Can you rely on the safety of gold, or is it a myth?
Gold may be a good investment at times, says a Canadian analyst, but the idea that it can protect us from inflation or depression is a myth.
Gold took it on the chin yesterday.
It wasnt the only victim, of course. Just about every commodity or security you could imagine was tossed overboard in the wake of the galloping anxiety over Japan.
But in times of trouble gold always has its day. And the question inevitably comes up.
If you believe that the economy and the markets are threatened, should you seek safety in gold?
Many gold bugs will tell you that you should stock up on gold even when the economy is booming. The price is going up and up and up.
Others insist that at least some corner of your portfolio (generally 10 per cent or so) should be hedged with gold against any future uncertainty.
But one seasoned investment executive doesnt see the glitter.
Mr. John Sartz believes the value of gold as a protective investment has been exaggerated. Writing in Investor's Digest of Canada, he explains why gold hasnt lived up to its reputation.
Its all a matter of perspective, he says.
The problem with gold
About three decades ago, Mr. Sartz informs us, economists were building models (as only economists can do) that would gauge expectations for inflation. The models had some value, since they helped bond investors estimate the after-inflation return built into bonds.
The problem with these models, the analyst says, is that they gauged how investors were forecasting inflation, not how they ought to do it. That is, they were based on recent data instead of long-term observations.
And thats the problem with gold.
Recently, Mr. Sartz heard a journalist discussing the fact that gold was riding above US$1,400 an ounce. To add drama to his story, the journalist noted that five years ago, gold traded at just $250 an ounce.
This is hype, not perspective, says Mr. Sartz. However, it did give ample evidence that investors tend to focus on the recent past. Certainly a quintupling in price in five years is impressive.
Yet it would have been equally useful to inform listeners that 30 years ago gold was trading at US$800 an ounce (which in the moulted Canadian dollar of the day was $960).
The fact is, a Canadian buying gold in 1980 would have had a total return of less than 50 per cent, or 1.3 per cent per annum, in the past three decades.

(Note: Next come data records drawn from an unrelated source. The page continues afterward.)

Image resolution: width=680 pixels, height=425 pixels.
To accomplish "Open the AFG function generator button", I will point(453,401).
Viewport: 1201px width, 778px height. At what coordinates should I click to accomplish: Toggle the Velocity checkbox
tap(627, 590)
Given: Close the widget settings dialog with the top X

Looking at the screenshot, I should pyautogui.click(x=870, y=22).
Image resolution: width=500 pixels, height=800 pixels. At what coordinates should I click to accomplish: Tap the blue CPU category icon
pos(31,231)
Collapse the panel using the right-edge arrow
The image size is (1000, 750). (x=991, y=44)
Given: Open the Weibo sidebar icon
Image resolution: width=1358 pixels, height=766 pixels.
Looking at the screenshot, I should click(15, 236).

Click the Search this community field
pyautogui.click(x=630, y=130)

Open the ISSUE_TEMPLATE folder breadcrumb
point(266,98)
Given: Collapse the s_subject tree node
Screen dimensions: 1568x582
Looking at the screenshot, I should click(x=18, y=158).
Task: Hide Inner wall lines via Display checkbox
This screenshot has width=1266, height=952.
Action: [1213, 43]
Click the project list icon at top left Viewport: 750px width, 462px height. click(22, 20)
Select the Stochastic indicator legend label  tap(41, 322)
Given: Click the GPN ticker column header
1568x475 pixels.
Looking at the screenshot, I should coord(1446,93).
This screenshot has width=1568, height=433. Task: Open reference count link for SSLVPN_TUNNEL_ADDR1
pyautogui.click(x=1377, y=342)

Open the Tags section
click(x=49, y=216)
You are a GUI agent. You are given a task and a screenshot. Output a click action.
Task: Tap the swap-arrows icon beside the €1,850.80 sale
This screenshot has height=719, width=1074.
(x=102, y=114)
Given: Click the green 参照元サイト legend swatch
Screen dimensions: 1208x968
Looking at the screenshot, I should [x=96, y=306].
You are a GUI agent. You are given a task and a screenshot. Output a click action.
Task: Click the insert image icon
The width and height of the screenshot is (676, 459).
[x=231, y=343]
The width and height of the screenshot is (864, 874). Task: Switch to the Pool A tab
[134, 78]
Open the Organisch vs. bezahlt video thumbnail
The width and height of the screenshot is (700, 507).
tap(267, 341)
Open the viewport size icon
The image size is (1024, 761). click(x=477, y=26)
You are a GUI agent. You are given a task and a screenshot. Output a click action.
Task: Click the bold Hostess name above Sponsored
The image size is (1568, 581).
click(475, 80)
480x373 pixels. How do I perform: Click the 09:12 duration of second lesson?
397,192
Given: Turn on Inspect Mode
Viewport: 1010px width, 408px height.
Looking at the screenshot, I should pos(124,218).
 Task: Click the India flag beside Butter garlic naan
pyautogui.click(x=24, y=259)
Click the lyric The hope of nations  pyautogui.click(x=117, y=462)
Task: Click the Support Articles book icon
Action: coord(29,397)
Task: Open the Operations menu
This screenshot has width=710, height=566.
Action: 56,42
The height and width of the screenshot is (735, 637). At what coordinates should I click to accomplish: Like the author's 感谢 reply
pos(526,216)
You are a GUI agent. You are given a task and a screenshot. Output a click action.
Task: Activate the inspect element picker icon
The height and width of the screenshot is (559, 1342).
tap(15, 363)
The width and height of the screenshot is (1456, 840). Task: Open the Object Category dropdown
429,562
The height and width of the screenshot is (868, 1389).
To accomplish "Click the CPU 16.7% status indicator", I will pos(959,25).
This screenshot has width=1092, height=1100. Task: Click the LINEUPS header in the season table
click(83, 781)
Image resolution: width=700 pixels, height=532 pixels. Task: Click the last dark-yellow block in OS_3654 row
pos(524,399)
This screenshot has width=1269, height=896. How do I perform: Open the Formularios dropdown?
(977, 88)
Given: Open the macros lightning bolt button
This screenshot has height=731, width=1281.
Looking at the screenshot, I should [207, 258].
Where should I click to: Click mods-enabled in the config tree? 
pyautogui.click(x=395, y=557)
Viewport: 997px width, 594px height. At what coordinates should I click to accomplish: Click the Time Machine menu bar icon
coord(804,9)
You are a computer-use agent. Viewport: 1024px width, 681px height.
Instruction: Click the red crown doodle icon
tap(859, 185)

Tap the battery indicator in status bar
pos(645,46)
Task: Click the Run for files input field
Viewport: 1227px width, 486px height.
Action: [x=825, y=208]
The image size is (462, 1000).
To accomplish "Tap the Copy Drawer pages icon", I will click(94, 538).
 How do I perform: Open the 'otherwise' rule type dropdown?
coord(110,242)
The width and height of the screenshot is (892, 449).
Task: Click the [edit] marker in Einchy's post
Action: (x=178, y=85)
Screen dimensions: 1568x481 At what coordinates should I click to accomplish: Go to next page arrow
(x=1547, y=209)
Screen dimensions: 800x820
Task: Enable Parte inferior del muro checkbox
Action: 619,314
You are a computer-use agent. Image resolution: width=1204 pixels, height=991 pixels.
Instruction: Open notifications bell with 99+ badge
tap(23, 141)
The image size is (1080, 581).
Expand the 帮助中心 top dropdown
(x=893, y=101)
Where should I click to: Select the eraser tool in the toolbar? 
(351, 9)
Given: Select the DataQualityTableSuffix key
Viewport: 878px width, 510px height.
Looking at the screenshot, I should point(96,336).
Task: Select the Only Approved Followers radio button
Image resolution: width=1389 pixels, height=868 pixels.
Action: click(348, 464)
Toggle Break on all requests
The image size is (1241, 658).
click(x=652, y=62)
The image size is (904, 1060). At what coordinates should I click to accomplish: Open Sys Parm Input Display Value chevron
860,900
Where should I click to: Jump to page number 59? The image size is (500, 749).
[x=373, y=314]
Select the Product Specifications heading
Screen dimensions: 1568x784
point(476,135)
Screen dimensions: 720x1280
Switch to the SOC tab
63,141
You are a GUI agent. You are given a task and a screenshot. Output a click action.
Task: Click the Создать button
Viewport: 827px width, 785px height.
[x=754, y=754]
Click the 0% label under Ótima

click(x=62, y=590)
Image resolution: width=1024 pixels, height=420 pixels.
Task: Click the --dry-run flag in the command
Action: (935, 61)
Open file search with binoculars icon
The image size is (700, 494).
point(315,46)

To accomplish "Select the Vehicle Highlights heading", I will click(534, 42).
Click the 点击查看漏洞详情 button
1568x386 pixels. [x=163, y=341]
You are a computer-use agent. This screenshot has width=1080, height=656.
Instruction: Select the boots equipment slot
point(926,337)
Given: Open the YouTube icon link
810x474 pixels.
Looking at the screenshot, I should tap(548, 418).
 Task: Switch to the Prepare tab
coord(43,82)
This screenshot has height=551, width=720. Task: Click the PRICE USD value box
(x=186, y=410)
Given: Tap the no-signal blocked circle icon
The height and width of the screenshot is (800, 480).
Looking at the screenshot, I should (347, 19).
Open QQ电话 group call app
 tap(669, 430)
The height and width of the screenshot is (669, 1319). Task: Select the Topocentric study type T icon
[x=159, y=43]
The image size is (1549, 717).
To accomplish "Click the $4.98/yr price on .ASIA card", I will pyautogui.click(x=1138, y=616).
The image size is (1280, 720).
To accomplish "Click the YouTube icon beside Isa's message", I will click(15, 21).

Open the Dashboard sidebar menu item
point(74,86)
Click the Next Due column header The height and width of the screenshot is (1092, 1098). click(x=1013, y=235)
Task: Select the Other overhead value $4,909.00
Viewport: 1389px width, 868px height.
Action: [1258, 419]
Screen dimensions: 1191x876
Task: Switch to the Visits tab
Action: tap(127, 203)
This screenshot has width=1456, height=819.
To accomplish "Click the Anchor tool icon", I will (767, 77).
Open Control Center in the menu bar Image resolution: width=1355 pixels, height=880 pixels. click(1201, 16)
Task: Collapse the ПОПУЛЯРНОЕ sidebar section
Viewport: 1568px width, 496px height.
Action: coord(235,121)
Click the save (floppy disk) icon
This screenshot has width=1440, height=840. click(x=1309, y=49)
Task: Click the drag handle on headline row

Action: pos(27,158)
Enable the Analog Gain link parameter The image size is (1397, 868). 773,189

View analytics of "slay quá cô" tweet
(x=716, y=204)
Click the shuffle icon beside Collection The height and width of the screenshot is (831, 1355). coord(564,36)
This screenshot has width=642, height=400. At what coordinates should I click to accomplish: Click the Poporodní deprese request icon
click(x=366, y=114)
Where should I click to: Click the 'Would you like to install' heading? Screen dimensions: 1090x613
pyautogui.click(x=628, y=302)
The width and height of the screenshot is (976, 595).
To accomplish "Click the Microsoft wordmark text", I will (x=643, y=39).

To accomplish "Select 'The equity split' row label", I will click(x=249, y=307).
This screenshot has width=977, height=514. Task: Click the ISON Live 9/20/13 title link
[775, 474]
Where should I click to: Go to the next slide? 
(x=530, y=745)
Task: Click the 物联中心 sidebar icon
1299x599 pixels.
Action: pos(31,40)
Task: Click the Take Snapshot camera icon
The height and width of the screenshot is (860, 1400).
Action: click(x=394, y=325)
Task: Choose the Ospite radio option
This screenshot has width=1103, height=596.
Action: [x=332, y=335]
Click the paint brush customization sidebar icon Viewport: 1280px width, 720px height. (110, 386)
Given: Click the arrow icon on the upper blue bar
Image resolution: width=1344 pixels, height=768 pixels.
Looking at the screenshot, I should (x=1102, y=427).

I would not venture to come up with a major asset class which, over the same time period, has done as badly.
Call him cynical
Unhappily, a short-term view of history is the rule rather than the exception among investment advisers and journalists, says this analyst. So you will hear plenty more investment pros in the business media telling you to burrow into gold for protection.
The point of this exercise, he adds, is to protect you against the inherent volatility of the stock market.
But over the past three generations, stocks have never declined more than 50 per cent from peak to trough.
At the same time, gold declined more than 75 per cent from its 1980 peak. As recently as five years ago, it could be bought at a withered 30 per cent of that price.
Call me cynical, says Mr. Sartz, but he fails to see how this somehow constitutes a rational protective strategy.
Believe it or not
This doesnt necessarily mean that gold is a bad investment, the analyst admits. It does mean that its not much of a defensive investment.
If defense is on the agenda, it seems to me one should be able to find less volatile assets than gold.
In fact, gold has been a great offensive investment to own over the past five years, he concedes. Regrettably, however, no one has yet figured out how one can purchase past performance.
Mr. Sartz does not profess to be an expert in gold. But he does note that it has one problem as a commodity. It is not widely consumed. 99 per cent of the gold ever extracted on this planet is still with us.
It serves no earthly purpose other than as a store of value.
The idea that gold will somehow perform well in inflationary times and also reward owners during deflation and depression is a myth, he goes on to tell readers of Investor's Digest of Canada.
In effect, you take your chances with gold just as you do with any other investment, Mr. Sartz concludes. When you invest in gold, you should face the fact that your response is emotional rather than rational. Investment in gold is kind of like religion. You either believe or you dont.
This morning gold gained back $10 of the $32 that it lost yesterday to rise back above $1,400. Somebody believes in gold. But does that belief translate into enduring value? At least one analyst would say no.